Trimble presentations at the Construction Technology, Site and Office Solutions event:
During the Construction Technology, Site and Office Solutions event, presentations were made by a number of global and regional experts from Trimble. They included:
Background on Trimble technologies and the Indonesian construction market:
Johan Smet, Director, Technology Consulting, Trimble Heavy Civil Construction Division, and Andrew Tull, Regional Manager, Consulting Services for the APAC region, Trimble Heavy Civil Construction Division.
Trimble Planning Solutions:
The economic benefits of applying advanced technologies to transport planning and construction:
James Muir, Regional Manager for the APAC region, Trimble Planning Solutions, Pty, Ltd.
Leveraging Trimble Technology throughout the project/Trimble Connected Site: A solution overview:
John Naughton, Application Engineer Manager for the APAC region, Trimble Heavy Civil Construction Division, and Dan Barry, Regional Sales Manager for the APAC region, Trimble Heavy Civil Construction Division.
About Trimble’s Connected Site
Trimble’s Connected Site solution combines three key elements: Connected Office, Connected Controller and Connected Machine.
When used together, these three elements revolutionise the way construction is carried out to create the Trimble Connected Site.
It transforms the construction industry by utilising technology to improve efficiency and productivity, while minimising waste and expense.
With the potential to save time and cost at every stage, and virtually eliminate redundant steps in the plan design, construct and operate processes, the Trimble Connected Site can improve the efficiency and sustainability of construction projects, resulting in the earlier completion of a higher quality project at a lower cost.
For more information, please visit http://connectedsite.com.
Indonesia’s infrastructure challenge
Indonesia, spanning a vast archipelago of more than 17,000 islands, is the fourth most populous country on earth, with a population of more than 250,000,000.
In 2011, the Indonesian Government launched its Masterplan for Acceleration and Expansion of Indonesia’s Economic Development (MP3EI), an economic development plan that aims to see it become a developed country by 2025, with a total gross domestic product of US$4-$4.5 trillion. A key element of MP3EI is infrastructure construction, which is expected to expand rapidly under masterplan investments, and envisages total spending of around US$400 billion between 2011 and 2025.
This investment will greatly enhance the country’s road, sea, air, rail and power generation infrastructure.
However, due to Indonesia’s limited funds available for infrastructure development, the government is actively encouraging public-private partnership (PPP) schemes to bring in the much-needed investment.

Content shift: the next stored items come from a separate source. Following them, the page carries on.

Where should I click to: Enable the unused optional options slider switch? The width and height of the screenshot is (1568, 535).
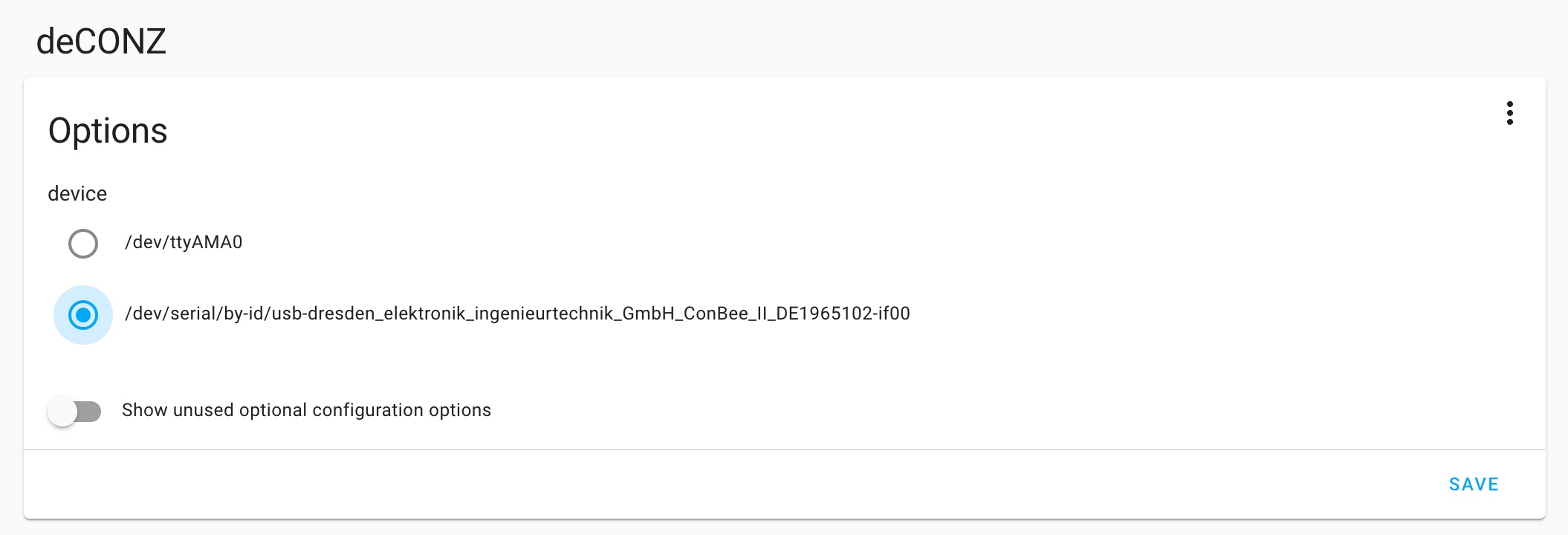[x=74, y=411]
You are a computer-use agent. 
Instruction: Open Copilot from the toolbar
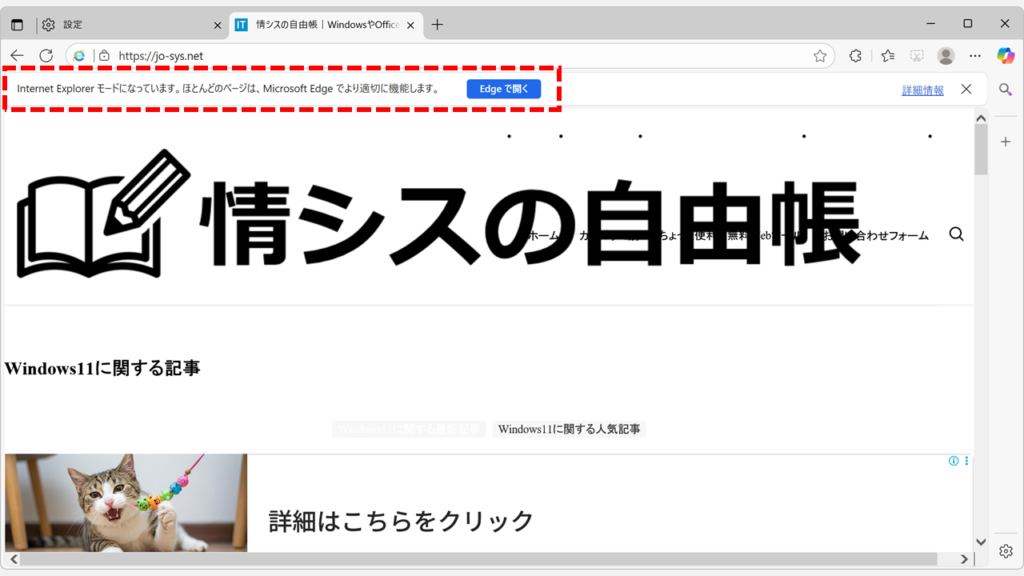tap(1003, 57)
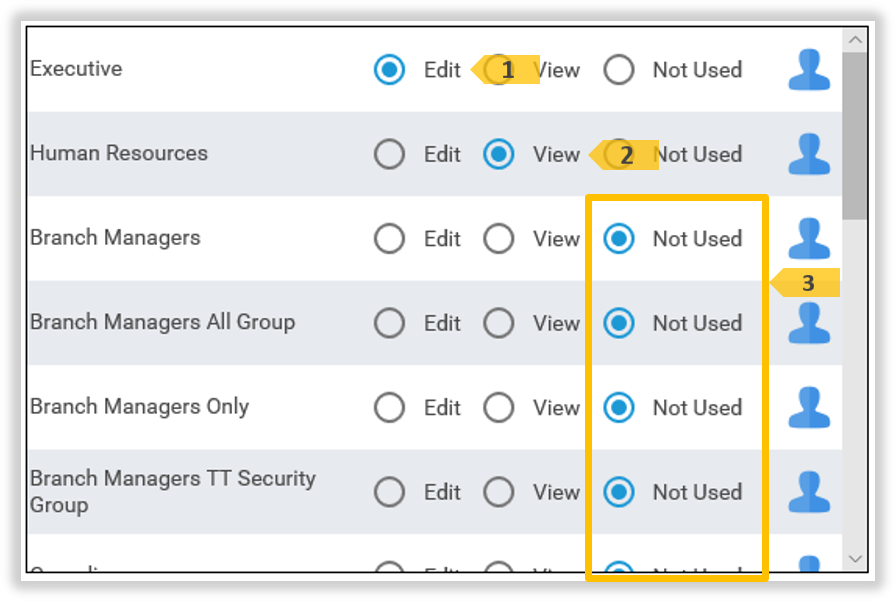Mark Executive as Not Used
The image size is (896, 602).
tap(620, 70)
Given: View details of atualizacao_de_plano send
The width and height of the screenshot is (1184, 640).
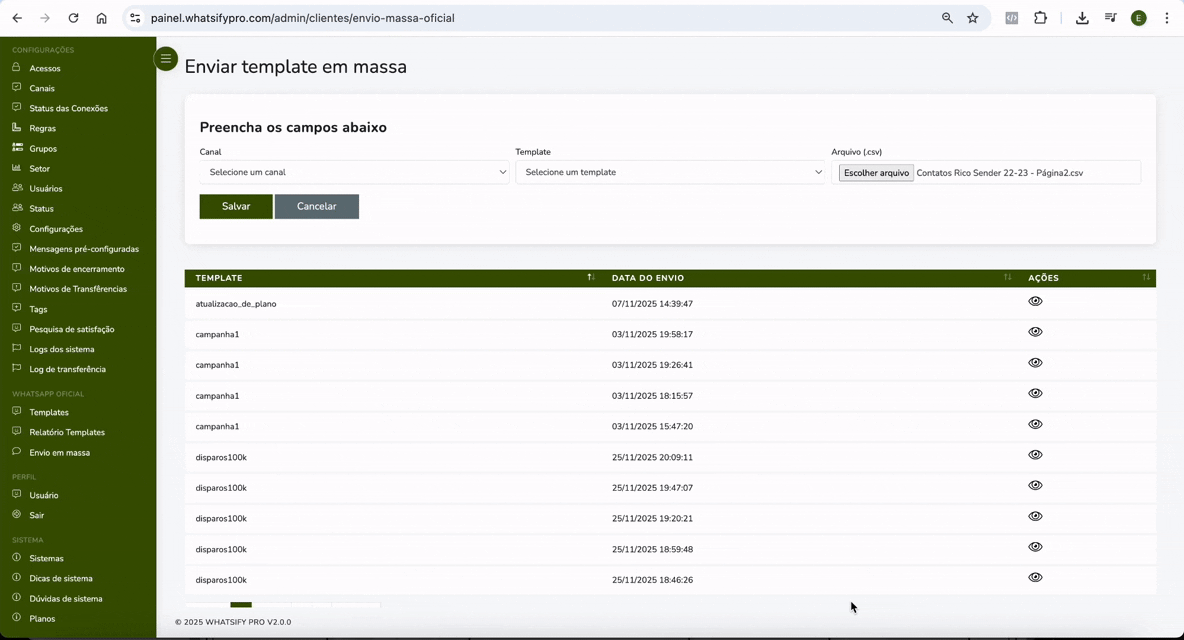Looking at the screenshot, I should click(1035, 301).
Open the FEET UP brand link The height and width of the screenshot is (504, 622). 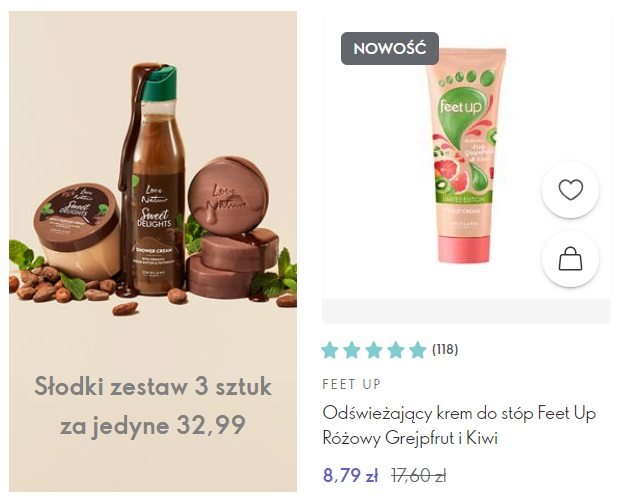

Playing a key role in the management and construction of these massive infrastructure projects will be the latest technology developments, to ensure that works are carried out and completed as efficiently, productively and cost-effectively as possible.
Use of the latest technology and processes will also play an important role in encouraging investment from the private sector.
Recognising this key role that technology will play in project delivery, in early November 2013, Trimble Asia Pacific’s management team organised workshop in Jakarta for the Indonesian Toll Road Authority and its licensed toll road contractors to present the latest developments in road construction technology.